Input material:
::::::::::
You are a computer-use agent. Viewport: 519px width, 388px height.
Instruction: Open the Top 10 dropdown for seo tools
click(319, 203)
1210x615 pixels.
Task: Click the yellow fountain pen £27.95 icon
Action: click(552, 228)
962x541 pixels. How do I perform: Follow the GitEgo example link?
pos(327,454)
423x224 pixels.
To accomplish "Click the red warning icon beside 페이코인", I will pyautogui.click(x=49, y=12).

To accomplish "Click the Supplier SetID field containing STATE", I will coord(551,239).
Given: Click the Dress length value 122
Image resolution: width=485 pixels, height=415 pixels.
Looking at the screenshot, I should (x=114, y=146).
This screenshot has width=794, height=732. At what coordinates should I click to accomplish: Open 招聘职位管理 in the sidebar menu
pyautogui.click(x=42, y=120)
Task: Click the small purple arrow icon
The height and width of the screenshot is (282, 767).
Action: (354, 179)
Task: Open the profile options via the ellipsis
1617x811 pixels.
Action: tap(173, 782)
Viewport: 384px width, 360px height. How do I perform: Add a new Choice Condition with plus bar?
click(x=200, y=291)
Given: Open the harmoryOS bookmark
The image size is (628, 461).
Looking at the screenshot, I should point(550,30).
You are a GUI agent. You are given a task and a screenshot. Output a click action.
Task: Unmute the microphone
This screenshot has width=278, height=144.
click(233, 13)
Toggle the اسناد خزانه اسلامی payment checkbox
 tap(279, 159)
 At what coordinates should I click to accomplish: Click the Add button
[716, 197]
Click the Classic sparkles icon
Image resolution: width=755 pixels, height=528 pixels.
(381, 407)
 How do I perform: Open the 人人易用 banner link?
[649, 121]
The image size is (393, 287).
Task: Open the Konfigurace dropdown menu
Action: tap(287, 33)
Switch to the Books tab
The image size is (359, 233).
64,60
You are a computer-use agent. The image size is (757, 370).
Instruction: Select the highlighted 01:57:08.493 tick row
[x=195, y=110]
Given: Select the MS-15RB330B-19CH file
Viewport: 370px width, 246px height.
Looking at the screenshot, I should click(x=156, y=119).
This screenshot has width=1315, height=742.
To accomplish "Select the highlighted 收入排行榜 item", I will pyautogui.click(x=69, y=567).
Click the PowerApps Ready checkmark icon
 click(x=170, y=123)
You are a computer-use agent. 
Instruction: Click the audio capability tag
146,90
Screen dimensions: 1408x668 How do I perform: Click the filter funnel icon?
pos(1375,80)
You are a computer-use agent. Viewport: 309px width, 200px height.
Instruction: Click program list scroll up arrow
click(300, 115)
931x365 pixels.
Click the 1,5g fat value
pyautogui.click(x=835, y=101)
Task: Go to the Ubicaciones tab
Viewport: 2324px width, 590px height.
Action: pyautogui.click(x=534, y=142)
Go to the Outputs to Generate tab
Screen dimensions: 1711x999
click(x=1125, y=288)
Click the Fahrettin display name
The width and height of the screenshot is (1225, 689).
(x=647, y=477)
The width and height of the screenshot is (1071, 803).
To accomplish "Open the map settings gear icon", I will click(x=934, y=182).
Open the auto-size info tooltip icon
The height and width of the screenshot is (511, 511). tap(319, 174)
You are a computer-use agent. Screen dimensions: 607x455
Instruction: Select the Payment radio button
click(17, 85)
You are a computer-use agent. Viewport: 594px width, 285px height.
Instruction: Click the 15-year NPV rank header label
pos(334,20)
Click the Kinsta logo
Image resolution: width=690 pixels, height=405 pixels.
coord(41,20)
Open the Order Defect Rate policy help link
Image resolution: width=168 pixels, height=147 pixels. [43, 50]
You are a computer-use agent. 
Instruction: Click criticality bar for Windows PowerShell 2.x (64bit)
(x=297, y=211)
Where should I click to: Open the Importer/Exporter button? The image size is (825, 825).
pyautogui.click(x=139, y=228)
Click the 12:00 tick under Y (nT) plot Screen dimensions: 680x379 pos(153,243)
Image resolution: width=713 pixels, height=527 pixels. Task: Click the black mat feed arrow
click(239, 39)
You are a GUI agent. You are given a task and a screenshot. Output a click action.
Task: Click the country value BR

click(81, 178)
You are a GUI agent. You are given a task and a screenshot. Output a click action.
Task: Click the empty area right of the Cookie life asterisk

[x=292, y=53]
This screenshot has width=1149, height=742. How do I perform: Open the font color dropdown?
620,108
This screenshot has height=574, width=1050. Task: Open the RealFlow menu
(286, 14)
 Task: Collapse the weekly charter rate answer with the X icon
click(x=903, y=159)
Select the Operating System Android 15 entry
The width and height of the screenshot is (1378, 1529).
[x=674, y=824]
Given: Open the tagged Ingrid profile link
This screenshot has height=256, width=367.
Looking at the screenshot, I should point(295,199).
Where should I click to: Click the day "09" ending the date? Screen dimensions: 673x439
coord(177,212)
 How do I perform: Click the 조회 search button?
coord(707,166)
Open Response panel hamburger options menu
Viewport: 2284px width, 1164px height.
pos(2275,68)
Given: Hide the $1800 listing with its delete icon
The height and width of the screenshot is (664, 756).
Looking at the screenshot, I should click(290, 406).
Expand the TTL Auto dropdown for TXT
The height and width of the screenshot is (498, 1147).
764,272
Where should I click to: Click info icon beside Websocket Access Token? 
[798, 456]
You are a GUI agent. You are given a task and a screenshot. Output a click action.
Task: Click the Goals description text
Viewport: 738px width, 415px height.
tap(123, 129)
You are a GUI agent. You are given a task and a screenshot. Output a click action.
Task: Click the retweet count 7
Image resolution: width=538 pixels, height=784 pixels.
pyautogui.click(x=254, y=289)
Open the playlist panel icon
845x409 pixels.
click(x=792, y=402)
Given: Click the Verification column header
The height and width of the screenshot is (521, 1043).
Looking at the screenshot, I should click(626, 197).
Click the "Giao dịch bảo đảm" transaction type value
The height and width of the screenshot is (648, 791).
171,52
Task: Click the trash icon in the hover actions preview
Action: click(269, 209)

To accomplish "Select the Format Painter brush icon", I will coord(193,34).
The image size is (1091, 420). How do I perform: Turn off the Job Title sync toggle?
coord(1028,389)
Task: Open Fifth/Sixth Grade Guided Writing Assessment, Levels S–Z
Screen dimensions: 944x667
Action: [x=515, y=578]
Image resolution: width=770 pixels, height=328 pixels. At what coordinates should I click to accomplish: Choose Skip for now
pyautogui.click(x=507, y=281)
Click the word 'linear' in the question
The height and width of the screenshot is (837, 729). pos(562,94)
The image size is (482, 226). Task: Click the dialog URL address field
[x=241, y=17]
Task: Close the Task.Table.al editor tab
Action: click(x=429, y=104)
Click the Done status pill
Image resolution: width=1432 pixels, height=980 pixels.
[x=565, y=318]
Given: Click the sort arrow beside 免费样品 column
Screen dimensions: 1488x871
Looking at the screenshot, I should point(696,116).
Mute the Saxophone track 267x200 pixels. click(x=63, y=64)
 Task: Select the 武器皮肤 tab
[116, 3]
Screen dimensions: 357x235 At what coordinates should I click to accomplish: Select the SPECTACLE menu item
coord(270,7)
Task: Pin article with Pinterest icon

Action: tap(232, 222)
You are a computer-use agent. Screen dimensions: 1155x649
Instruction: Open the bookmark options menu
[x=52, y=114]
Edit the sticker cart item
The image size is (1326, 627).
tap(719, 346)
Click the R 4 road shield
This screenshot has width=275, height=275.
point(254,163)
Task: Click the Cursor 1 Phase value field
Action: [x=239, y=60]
::::::::::
Work instructions: Transcribe the rows above verbatim, beginning at the line that contains "transaction type value" and stopping after the line that contains "Action: [x=515, y=578]".

Reply to the task:
Click the "Giao dịch bảo đảm" transaction type value
The height and width of the screenshot is (648, 791).
171,52
Task: Click the trash icon in the hover actions preview
Action: click(269, 209)

To accomplish "Select the Format Painter brush icon", I will coord(193,34).
The image size is (1091, 420). How do I perform: Turn off the Job Title sync toggle?
coord(1028,389)
Task: Open Fifth/Sixth Grade Guided Writing Assessment, Levels S–Z
Screen dimensions: 944x667
Action: [x=515, y=578]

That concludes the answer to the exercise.